To start with, the first two lines in the Pallavi- in the beautiful voice of Chitra- go plain without any backing of percussion with the drums sounding only at the beginning of the cycle. After 2 cycles, the TaaLa pattern appears and backs the vocals till the last line of the Pallavi.

The Pallavi starts with the ‘sa’, touches the mandara ni’and goes on the ascending in the first two lines. The alien swara ‘ni2’ peeps in very briefly in the following two lines. The second part of the last line goes descending (Sa ni dha pa ma) and ends with a beautiful podi sangati (maga marisa). Yesudass’ voice is as soft as ever.

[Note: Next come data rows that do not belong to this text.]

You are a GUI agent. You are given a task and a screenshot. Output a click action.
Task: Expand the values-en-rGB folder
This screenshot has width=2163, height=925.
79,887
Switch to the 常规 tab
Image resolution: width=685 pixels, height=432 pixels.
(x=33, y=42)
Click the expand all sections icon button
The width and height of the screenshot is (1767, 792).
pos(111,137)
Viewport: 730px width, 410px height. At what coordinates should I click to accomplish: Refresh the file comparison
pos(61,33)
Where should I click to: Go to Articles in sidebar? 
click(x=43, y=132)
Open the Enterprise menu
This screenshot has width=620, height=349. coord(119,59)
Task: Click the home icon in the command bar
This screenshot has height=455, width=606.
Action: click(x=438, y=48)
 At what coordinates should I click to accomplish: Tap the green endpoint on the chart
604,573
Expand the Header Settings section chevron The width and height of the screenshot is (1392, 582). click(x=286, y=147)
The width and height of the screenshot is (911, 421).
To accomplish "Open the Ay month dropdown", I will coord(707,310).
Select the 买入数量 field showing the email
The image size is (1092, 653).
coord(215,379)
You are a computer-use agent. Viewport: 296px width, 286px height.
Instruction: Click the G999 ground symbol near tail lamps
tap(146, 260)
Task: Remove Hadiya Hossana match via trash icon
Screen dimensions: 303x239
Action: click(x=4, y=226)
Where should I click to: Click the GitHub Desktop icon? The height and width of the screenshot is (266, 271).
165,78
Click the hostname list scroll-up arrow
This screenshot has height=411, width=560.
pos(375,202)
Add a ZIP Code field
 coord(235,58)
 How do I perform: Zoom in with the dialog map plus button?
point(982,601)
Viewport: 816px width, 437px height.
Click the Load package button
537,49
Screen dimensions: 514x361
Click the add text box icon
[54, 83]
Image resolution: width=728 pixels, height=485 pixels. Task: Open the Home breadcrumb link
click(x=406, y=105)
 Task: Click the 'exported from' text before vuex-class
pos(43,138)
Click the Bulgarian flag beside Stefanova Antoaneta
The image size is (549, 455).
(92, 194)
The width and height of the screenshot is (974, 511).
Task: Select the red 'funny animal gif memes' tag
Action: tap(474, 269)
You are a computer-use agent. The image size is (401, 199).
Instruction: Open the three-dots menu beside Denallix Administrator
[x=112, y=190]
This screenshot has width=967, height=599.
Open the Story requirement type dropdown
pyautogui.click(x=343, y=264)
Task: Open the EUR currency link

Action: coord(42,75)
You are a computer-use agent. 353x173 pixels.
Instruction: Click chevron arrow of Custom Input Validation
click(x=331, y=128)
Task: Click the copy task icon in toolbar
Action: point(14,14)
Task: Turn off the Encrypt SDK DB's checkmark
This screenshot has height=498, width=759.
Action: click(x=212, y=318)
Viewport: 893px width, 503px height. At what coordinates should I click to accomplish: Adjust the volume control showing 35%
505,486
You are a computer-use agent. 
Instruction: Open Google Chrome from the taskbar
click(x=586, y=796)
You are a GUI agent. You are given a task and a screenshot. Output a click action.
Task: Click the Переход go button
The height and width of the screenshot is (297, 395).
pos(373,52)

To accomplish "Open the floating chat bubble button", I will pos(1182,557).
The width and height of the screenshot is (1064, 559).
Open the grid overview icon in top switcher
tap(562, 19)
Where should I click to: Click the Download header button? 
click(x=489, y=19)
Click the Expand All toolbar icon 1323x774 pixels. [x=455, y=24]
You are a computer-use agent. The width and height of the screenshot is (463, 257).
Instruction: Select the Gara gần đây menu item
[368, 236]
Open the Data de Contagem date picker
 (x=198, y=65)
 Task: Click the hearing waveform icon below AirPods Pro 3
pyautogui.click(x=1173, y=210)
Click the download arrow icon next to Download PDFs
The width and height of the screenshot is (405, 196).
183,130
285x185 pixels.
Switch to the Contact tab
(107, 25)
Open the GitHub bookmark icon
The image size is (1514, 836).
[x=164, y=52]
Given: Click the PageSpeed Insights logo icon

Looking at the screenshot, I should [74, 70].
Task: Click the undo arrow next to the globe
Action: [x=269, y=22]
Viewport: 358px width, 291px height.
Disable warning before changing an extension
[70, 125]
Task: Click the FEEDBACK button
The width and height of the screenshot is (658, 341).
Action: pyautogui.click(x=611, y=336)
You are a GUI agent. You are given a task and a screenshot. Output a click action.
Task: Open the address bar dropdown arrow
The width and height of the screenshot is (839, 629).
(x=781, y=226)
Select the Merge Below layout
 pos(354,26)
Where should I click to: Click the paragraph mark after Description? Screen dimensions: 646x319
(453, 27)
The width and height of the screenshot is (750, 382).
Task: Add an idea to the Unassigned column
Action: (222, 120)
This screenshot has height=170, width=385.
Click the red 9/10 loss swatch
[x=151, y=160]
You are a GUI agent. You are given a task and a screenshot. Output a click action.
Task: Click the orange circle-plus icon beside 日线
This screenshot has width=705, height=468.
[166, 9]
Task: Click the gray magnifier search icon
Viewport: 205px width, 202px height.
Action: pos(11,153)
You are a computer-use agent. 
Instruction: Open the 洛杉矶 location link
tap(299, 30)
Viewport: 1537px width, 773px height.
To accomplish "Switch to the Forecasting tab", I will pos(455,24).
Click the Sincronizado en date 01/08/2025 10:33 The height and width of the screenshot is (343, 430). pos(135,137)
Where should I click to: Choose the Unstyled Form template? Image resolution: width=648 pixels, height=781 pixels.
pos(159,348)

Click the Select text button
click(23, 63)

The Composition starts in samam. The first two lines have the vocals only in the first 3 beats of the TaaLa with the last beat being played only by the percussion. While the gap is for 4 maatras before the second line, it is for 6 maatras before the third line as the line ‘Kaadalenum’ starts after the samam. Isn’t silence beautiful?

The first interlude is replete with reposeful ingredients. Yesudass’ voice from the Pallavi merges with the flute in the beginning. The Flute-backed by the folksy string- goes on its own trip. It is joyous; it is tantalizing; it is magical. The entire piece which runs for 8 cycles, becomes more meaningful with the absence of the percussion. The drums sound once at the end of odd cycle and twice at the end of even cycle.

The wondrous piece ends, the leitmotif appears for two cycles and guides to the CharaNam. Here again, the third rendering merges with the beginning of the CharaNam.

The CharaNams reveal the musical sensitivity and the sensibility of the composer. If the  recurring ‘ma pa pa’ phrase is exquisite, the use of upper ‘Sa’ and ‘Ri’ in the following lines are emotive.

The penultimate line and the last line are classically brilliant. The penultimate line goes on the descending first and then cheekily adds the alien swara ‘ni2’ while the last line has the ‘podi’ sangatis and finally the akaaram that first ascends (ri ga ma pa dha ni Sa Ri), then sandwiches ‘ni’ between the two upper ‘Sa’s and finally descends (pa ga ri).

The second interlude has a stupendous appeal. Peppered by the stringed instrument, the Flute which plays with an unmatched passion is interlaced with two more flutes playing in different octaves. The leitmotif appears again for the next six cycles.

Elegant..Graceful..Balanced.. the Lotus Flower and the Swan!